Fachbereich Veterinärmedizin



    Binding of alphaherpesvirus glycoprotein H to surface α4β1-integrins activates calcium-signaling pathways and induces phosphatidylserine exposure on the plasma membrane (2015)

    Zeitschriftenartikel / wissenschaftlicher Beitrag
    Azab, Walid (WE 5)
    Gramatica, Andrea
    Herrmann, Andreas
    Osterrieder, Nikolaus (WE 5)
    mBio; 6(5) — S. e01552–e01515
    ISSN: 2161-2129
    DOI: 10.1128/mBio.01552-15
    Pubmed: 26489864
    Institut für Virologie

    Robert-von-Ostertag-Str. 7-13
    Gebäude 35
    14163 Berlin
    +49 30 838 51833

    Abstract / Zusammenfassung

    Intracellular signaling connected to integrin activation is known to induce cytoplasmic Ca(2+) release, which in turn mediates a number of downstream signals. The cellular entry pathways of two closely related alphaherpesviruses, equine herpesviruses 1 and 4 (EHV-1 and EHV-4), are differentially regulated with respect to the requirement of interaction of glycoprotein H (gH) with α4β1-integrins. We show here that binding of EHV-1, but not EHV-4, to target cells resulted in a rapid and significant increase in cytosolic Ca(2+) levels. EHV-1 expressing EHV-4 gH (gH4) in lieu of authentic gH1 failed to induce Ca(2+) release, while EHV-4 with gH1 triggered significant Ca(2+) release. Blocking the interaction between gH1 and α4β1-integrins, inhibiting phospholipase C (PLC) activation, or blocking binding of inositol 1,4,5-triphosphate (IP3) to its receptor on the endoplasmic reticulum (ER) abrogated Ca(2+) release. Interestingly, phosphatidylserine (PS) was exposed on the plasma membrane in response to cytosolic calcium increase after EHV-1 binding through a scramblase-dependent mechanism. Inhibition of both Ca(2+) release from the ER and scramblase activation blocked PS scrambling and redirected virus entry to the endocytic pathway, indicating that PS may play a role in facilitating virus entry directly at the plasma membrane.

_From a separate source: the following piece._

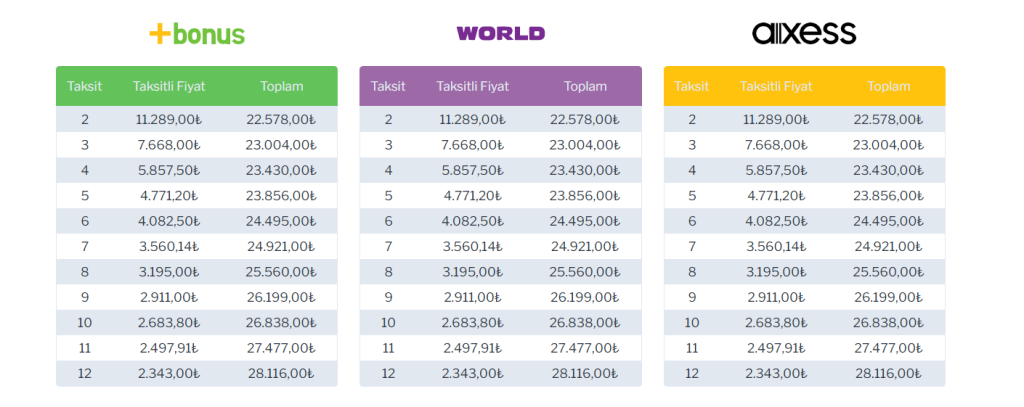
Task: Select 28.116,00₺ total in the axess table
Action: (889, 373)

    Herpesviruses are a large family of enveloped viruses that infect a wide range of hosts, causing a variety of diseases. These viruses have developed a number of strategies for successful entry into different cell types. We and others have shown that alphaherpesviruses, including EHV-1 and herpes simplex virus 1 (HSV-1), can route their entry pathway and do so by manipulation of cell signaling cascades to ensure viral genome delivery to nuclei. We show here that the interaction between EHV-1 gH and cellular α4β1-integrins is necessary to induce emptying of ER calcium stores, which induces phosphatidylserine exposure on the plasma membrane through a scramblase-dependent mechanism. This change in lipid asymmetry facilitates virus entry and might help fusion of the viral envelope at the plasma membrane. These findings will help to advance our understanding of herpesvirus entry mechanism and may facilitate the development of novel drugs that can be implemented for prevention of infection and disease.